La foto, distribuida por Presidencia, apareció en dos medios como ilustración de dos notas bien distintas. En la primera, se trataba de una conversación telefónica con la cancillería en el exilio del depuesto presidente hondureño. En la segunda, de un “escrache” protagonizado por un grupo de bonistas estadounidenses tenedores de papeles inservibles de Argentina.

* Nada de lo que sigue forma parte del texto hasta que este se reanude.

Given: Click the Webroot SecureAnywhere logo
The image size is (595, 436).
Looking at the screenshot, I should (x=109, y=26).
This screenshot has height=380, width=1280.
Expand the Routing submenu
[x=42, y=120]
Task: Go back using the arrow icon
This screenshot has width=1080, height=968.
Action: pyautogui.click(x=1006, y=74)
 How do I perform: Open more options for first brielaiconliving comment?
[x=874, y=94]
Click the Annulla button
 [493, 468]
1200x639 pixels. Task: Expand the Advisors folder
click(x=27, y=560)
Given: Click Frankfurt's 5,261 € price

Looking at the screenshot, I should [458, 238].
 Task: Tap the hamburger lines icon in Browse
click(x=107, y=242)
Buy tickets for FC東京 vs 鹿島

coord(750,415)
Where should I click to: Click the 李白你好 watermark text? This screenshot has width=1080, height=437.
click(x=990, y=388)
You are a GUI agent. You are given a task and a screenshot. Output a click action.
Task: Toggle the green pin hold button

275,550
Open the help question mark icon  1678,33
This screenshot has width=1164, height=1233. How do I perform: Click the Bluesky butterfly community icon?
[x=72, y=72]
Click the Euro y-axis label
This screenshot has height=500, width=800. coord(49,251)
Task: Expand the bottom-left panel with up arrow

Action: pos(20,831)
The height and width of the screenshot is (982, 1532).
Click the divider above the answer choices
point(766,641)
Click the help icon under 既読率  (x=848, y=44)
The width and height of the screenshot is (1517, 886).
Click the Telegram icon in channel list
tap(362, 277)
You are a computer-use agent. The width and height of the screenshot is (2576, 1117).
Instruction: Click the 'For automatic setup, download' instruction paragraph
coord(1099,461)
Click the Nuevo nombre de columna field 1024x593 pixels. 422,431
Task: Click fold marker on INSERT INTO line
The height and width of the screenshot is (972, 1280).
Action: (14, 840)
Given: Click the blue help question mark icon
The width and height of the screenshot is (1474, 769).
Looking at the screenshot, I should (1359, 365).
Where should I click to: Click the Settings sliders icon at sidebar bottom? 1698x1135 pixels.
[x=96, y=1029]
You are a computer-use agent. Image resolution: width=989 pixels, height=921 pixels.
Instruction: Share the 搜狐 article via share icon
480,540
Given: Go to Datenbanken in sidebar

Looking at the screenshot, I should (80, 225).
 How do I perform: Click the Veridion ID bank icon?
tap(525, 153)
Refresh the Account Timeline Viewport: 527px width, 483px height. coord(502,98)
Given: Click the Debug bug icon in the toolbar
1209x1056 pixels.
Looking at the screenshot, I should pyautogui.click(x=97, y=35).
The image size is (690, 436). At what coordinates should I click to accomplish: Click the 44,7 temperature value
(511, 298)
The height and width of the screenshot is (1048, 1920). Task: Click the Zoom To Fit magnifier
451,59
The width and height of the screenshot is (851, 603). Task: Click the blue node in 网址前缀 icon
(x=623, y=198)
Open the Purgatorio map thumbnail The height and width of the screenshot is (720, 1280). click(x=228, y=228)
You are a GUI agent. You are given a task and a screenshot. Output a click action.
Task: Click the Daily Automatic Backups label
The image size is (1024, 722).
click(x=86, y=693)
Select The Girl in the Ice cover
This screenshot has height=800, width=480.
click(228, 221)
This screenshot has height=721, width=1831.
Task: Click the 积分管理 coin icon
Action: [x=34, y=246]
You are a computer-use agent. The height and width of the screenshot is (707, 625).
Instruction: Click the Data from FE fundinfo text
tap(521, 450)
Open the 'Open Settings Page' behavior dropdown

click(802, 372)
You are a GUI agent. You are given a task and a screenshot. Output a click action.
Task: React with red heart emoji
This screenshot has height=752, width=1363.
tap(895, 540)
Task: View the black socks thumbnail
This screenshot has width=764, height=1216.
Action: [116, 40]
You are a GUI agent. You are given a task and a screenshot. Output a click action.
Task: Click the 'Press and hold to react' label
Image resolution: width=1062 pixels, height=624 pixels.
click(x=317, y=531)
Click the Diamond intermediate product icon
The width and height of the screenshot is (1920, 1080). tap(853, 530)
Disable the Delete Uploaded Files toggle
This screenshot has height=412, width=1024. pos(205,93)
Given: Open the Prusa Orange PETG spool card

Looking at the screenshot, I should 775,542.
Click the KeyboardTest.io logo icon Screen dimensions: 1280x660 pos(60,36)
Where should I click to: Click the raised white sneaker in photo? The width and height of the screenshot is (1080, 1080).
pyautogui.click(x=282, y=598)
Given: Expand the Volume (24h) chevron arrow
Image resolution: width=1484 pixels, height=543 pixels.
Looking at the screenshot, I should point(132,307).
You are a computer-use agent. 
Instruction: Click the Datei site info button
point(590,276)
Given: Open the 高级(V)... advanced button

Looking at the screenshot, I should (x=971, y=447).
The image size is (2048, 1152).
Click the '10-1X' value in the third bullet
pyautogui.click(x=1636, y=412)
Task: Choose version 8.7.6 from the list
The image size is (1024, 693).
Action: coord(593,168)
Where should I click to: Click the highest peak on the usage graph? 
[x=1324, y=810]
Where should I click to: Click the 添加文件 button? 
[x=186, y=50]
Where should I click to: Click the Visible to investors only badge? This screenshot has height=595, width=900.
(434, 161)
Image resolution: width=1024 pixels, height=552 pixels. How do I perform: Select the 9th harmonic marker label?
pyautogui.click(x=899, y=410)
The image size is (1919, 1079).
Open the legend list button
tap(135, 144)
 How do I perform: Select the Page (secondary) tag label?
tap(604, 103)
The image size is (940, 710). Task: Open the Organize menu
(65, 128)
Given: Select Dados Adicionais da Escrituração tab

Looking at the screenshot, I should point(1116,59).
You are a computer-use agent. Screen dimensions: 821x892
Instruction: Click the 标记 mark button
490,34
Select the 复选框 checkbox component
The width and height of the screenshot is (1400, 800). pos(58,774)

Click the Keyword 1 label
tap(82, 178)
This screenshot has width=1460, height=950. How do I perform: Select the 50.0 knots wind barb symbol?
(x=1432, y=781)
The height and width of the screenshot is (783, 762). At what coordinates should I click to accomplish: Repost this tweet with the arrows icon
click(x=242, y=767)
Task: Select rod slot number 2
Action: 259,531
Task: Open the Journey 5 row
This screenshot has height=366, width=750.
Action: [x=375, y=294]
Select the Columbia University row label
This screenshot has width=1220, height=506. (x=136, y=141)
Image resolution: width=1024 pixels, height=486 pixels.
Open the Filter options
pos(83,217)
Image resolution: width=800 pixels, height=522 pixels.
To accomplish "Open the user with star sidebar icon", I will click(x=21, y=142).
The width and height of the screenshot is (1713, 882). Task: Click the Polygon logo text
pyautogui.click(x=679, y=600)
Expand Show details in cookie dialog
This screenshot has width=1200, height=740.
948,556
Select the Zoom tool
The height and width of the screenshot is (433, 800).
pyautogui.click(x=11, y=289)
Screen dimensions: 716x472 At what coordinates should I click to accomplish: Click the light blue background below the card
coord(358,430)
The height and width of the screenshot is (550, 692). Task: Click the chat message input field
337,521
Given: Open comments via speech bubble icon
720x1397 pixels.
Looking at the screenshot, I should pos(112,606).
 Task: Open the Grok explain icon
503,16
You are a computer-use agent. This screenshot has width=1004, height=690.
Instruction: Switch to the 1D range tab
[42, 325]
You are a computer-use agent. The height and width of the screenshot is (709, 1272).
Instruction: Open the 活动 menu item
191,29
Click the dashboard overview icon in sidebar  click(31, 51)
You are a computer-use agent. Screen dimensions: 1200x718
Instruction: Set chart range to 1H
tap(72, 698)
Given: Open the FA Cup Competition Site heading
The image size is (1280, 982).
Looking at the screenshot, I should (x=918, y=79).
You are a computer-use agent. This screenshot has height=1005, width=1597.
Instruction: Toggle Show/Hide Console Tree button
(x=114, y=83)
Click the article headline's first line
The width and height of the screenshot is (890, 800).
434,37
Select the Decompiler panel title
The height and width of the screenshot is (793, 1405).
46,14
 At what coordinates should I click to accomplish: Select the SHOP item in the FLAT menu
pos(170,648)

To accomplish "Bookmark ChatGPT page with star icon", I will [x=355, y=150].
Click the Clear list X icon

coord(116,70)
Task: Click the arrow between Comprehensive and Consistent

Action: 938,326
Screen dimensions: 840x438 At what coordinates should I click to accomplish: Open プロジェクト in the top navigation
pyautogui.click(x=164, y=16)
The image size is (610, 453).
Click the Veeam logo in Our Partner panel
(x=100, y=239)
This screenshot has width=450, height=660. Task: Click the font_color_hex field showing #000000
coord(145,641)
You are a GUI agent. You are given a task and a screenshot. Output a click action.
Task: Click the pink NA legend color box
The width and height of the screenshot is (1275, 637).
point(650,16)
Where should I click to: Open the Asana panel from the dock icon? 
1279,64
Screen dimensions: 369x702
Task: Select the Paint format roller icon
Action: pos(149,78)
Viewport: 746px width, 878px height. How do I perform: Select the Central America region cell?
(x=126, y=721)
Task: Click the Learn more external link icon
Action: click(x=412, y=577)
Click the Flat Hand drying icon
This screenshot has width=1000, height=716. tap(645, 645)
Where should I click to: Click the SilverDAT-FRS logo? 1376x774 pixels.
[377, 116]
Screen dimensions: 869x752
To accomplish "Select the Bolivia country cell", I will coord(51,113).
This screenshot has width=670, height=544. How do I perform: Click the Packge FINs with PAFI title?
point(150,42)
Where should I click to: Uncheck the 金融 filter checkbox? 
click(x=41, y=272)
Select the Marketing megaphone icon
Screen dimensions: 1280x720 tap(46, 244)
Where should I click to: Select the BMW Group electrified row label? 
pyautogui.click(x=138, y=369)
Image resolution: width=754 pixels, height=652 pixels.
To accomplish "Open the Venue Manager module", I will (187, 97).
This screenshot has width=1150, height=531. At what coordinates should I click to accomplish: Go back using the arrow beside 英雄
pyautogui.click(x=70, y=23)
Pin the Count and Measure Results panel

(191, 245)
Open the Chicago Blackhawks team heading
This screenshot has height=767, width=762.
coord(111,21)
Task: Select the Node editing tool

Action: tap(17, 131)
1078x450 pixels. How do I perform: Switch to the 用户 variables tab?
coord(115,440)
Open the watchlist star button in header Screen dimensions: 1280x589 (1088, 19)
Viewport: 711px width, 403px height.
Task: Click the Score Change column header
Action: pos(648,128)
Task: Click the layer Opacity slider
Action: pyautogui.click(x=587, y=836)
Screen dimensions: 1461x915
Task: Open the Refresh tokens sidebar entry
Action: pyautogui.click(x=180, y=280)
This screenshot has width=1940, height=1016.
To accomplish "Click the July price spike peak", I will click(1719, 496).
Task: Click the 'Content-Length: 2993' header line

Se la ve, vestida de púrpura fulminante, de la cabeza a los pies, con apenas un cinturón bordó estableciendo un vínculo de transición hacia su cabellera caoba, que brilla al sol. Está seria, sentada en el alféizar de la ventana de su suite del Four Seasons (eso dice el epígrafe). A la derecha de la foto se ve una pila de platos y unas tajaditas de budines. A la izquierda, en otra mesa, la caja de tés. Ella está centrada sobre un fondo de edificios futuristas y un sillón color beige se refleja apenas en el vidrio que la separa del exterior (dominado, al fondo, por la aguja del edificio Chrysler).
La foto pretende ser una instantánea: la majestad de la soberanía, las delicadas gestiones internacionales, los secretos del Estado, la seriedad del momento. Pero se trata de una foto muy posada, donde todo ha sido cuidado hasta el último detalle: el ángulo de la luz, la posición de la mano, la dirección de la mirada, la relación fondo-figura.
Y sin embargo, más allá de la pose, hay algo que impresiona en esa foto: la soledad y la fatiga de las empresas para las que no se tiene la fuerza suficiente. Si fuera verdad que ella “dialoga desde Nueva York y por vía telefónica con la canciller de Honduras designada por el presidente Juan Manuel Zelaya”, como reza el epígrafe de Presidencia de la Nación, mucho más cierto es que Itamaraty, que acogió al refugiado que volvió de incógnito a su patria, tuvo un papel mucho más importante en esa historia que le llega por teléfono. De nada sirve que ella diga que ése había sido el consejo que le diera al presidente hondureño en el exilio. Armaron la fiestita sin tenerla en cuenta.
En el fondo, no se puede sino sentir ternura y pena. Encerrada en su caja de cristal, la niña se sabe no querida.